Author: Douglas R. Satterfield

Hello. I provide one article every day. My writings are influenced by great thinkers such as Friedrich Nietzsche, Karl Jung, Aleksandr Solzhenitsyn, Jean Piaget, Erich Neumann, and Jordan Peterson, whose insight and brilliance have gotten millions worldwide to think about improving ourselves. Thank you for reading my blog.

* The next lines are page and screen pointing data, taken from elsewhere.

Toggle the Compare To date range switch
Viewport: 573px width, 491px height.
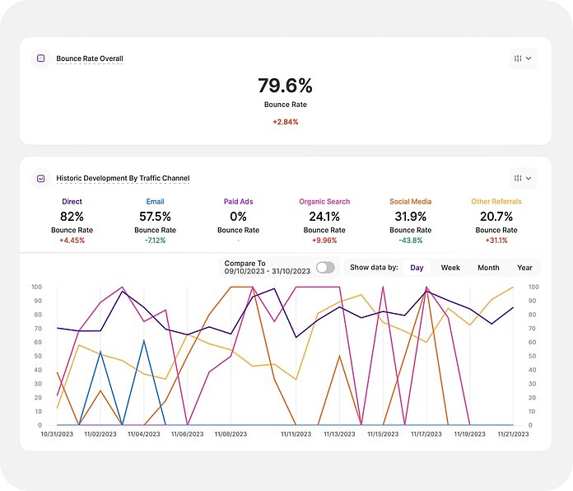pos(325,268)
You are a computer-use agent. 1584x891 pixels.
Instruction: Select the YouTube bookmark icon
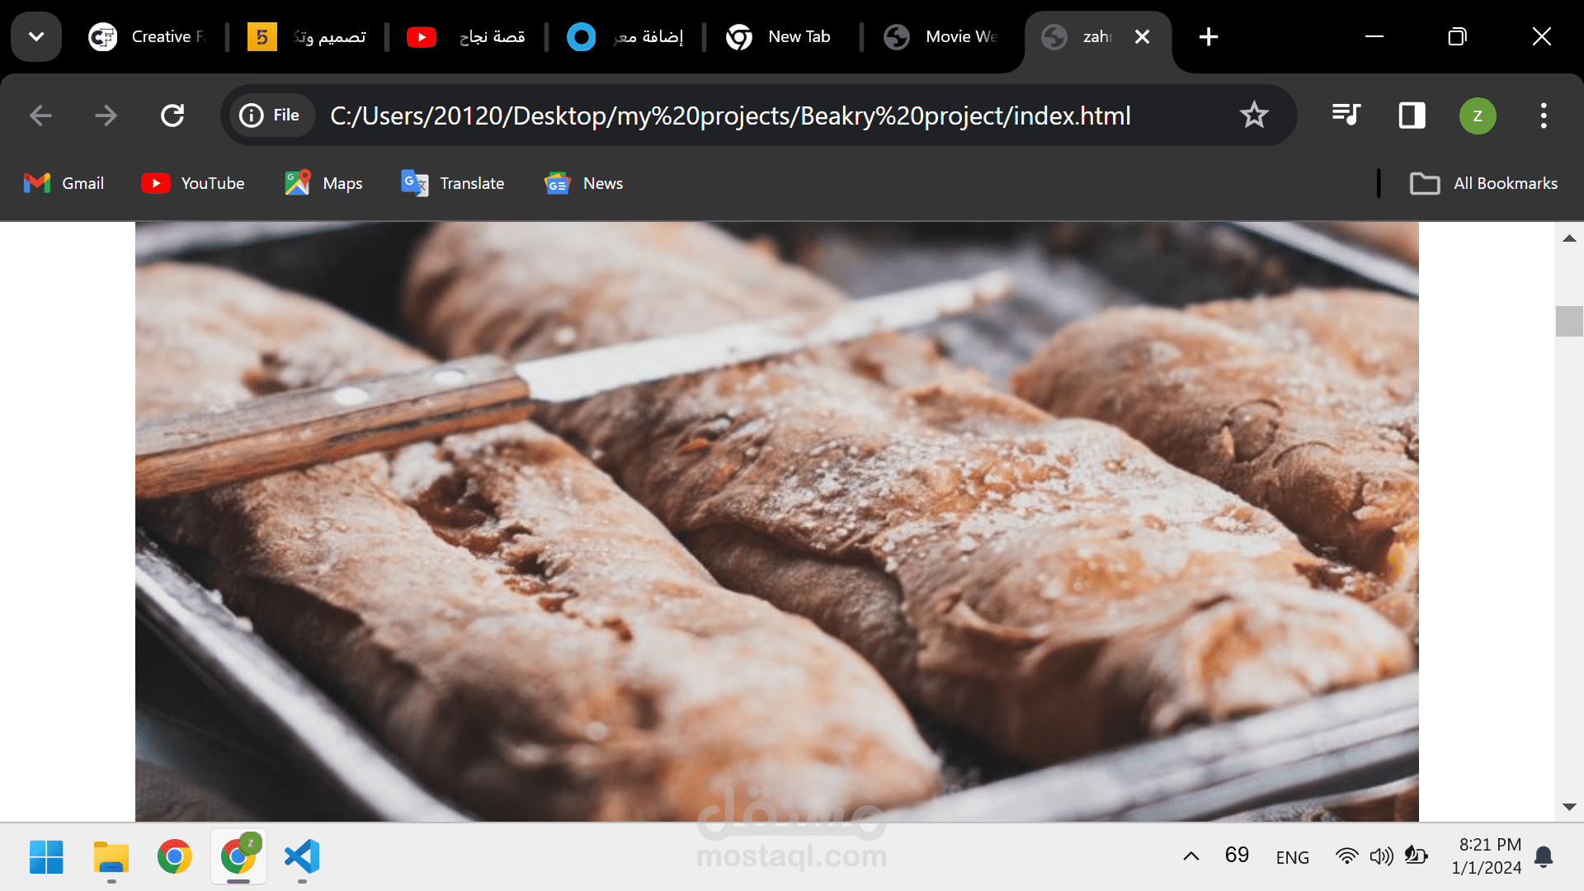point(156,183)
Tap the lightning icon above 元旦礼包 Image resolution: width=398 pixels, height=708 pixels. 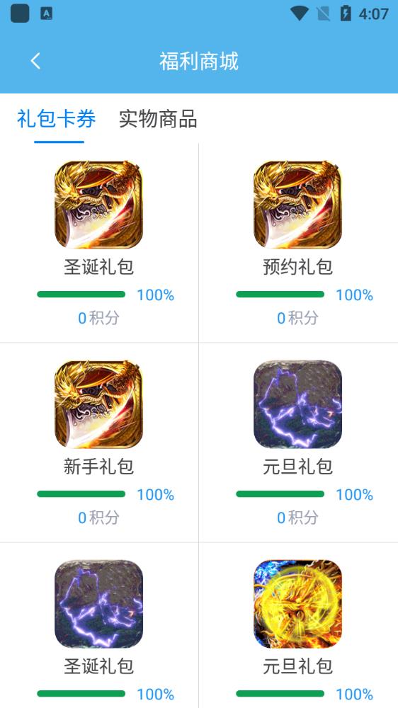297,404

17 thoughts on “Leadership: Cleaning a Pickle Barrel

  1. Jeff Blackwater

    Gen. Satterfield, this article along with all the others you’ve published on your own childhood jobs is just great. I only wish kids today would ‘get a job’ for the money, satisfaction, but also for the experience of learning how to get along with people and the value of a dollar.

  2. Don Snow

    Thanks, interesting, educational, and just good to hear about good old hard work! Cleaning a pickle barrel, I would have never guessed.

    1. ZB22

      Yep, this is what coming here is about. Spread the word, comment, do more for yourself and others. This is leadership in action.

  3. Max Foster

    I too had a friend like yours Gen. Satterfield. He was always being corrected by our teachers who were interested in us learning the basics (reading, writing, and arithmetic) but also in strict behavior of politeness and being quiet. He got into trouble often. He was also the one who was most physical and played baseball and did very well. He never went to college but worked in the oil fields for time and then decided to start a business selling whatever he could and eventually selling oil rig supplies. Now he is a very successful business man and family man. Great person to be around. He built what he had on dedication, being good to his family and friends, and being also a dedicated religious man. This is what success is about.

    1. Linux Man

      Another great story, Max. And thanks! This is what I like to read. Success is not always about making great choices but working hard and keeping your nose out of trouble.

      1. Karl J.

        … and also not blaming your failures on others like so many politicians do. Already, Joe Biden as President of the most powerful nation on earth, is blaming past Pres Trump for Biden not being able to implement his plan to “transform America.” Wow! Must be a socialist thing.

        1. Purse 5

          Biden, just another failed socialist. Another four years of failure is upon us. When will he begin his apology tour like Obama?

  4. Gil Johnson

    Excellent article, entertaining and helpful. Thanks, Gen. Satterfield. The story is uplifting. If you have more like this, I would appreciate you sharing them.

  5. Tom Bushmaster

    Good news that your good friend from childhood did so well, Gen. Satterfield. His story made my day. It is obvious that he worked hard to get where he was so successful. He had to grow himself.

  6. Forrest Gump

    Working in odd jobs as a kid, I too learned to appreciate a bit of independence and, along the way, learned the value of money, that people would respect me more, and also that it put a few “quarters” in my pocket as well. The value of such an upbringing cannot be overshadowed by the difficulties in life and I learned just enough to propel me into success as an adult.

    1. Greg Heyman

      Yep, and with minimum wages today, most kids don’t get a chance to work and learn. 👍

    2. Eric Coda

      Correct, Forrest. A new generation of young people are upon us, pampered, given trophies for failure, cuddled at every turn. They are privileged beyond anything we could imagine and we did it to them. They now are grown and expect their aging parents and folks like you and me to continue to care for them. With few exceptions this is the case.

      1. Ronny Fisher

        Ouch, sad but true. But also sadly, we see people continuing to support them like the new US President Joe Biden who promises a new wave of welfare. He is so caring! Geee.

        1. Maureen S. Sullivan

          Don’t be too surprised. Joe Biden will be a massive failure simply because he is president in name only (PINO). He’s a PINO. Hahahahahaha

  7. Army Captain

    Now this is another funny bit about you and your childhood friends learning to be better young men. Good for you.